GOAL OF THE EXERCISE:
Please restate the records that follow word for word, omitting any images.

*** DATA FOR ANALYSIS ***

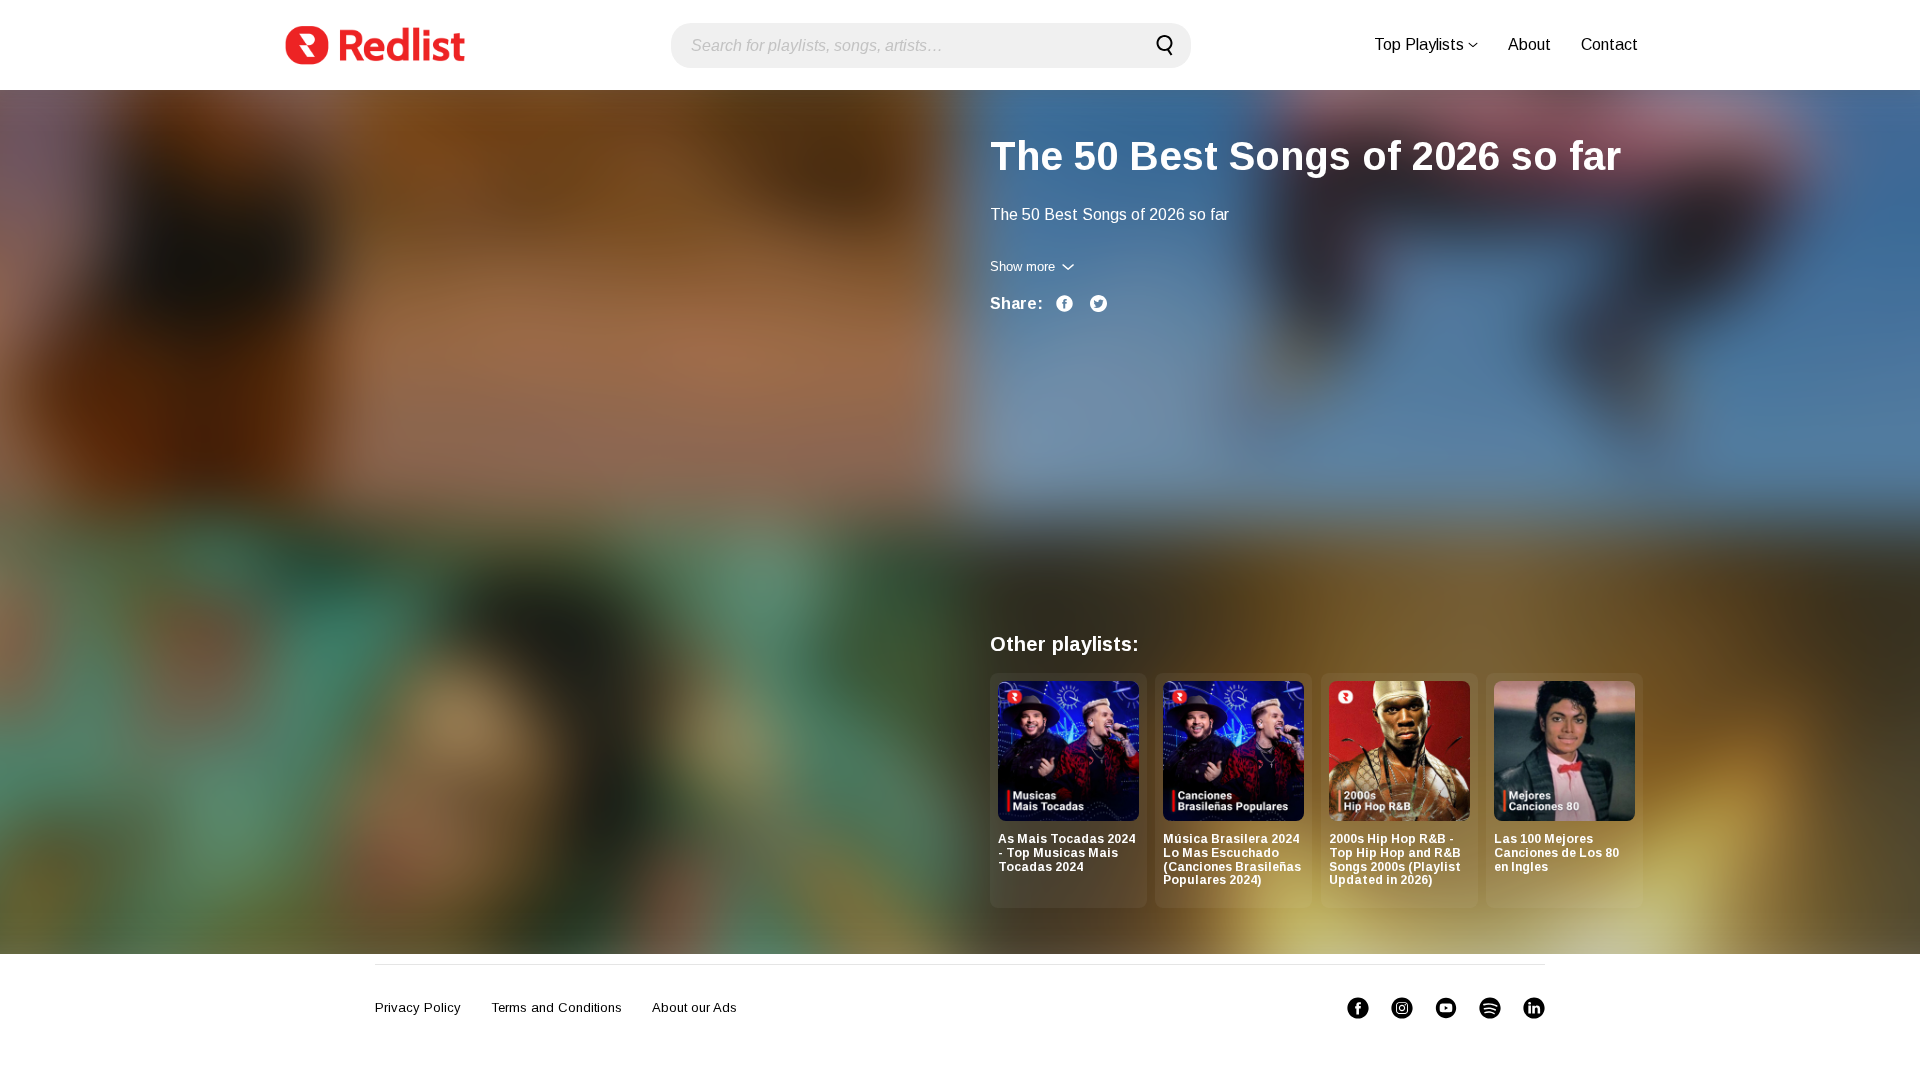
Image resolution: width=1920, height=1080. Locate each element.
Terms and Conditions (556, 1007)
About (1529, 44)
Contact (1609, 44)
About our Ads (694, 1007)
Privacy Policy (418, 1007)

*** End of DATA FOR ANALYSIS ***

WORKED SOLUTION:
Image resolution: width=1920, height=1080. Locate each element.
Terms and Conditions (556, 1007)
About (1529, 44)
Contact (1609, 44)
About our Ads (694, 1007)
Privacy Policy (418, 1007)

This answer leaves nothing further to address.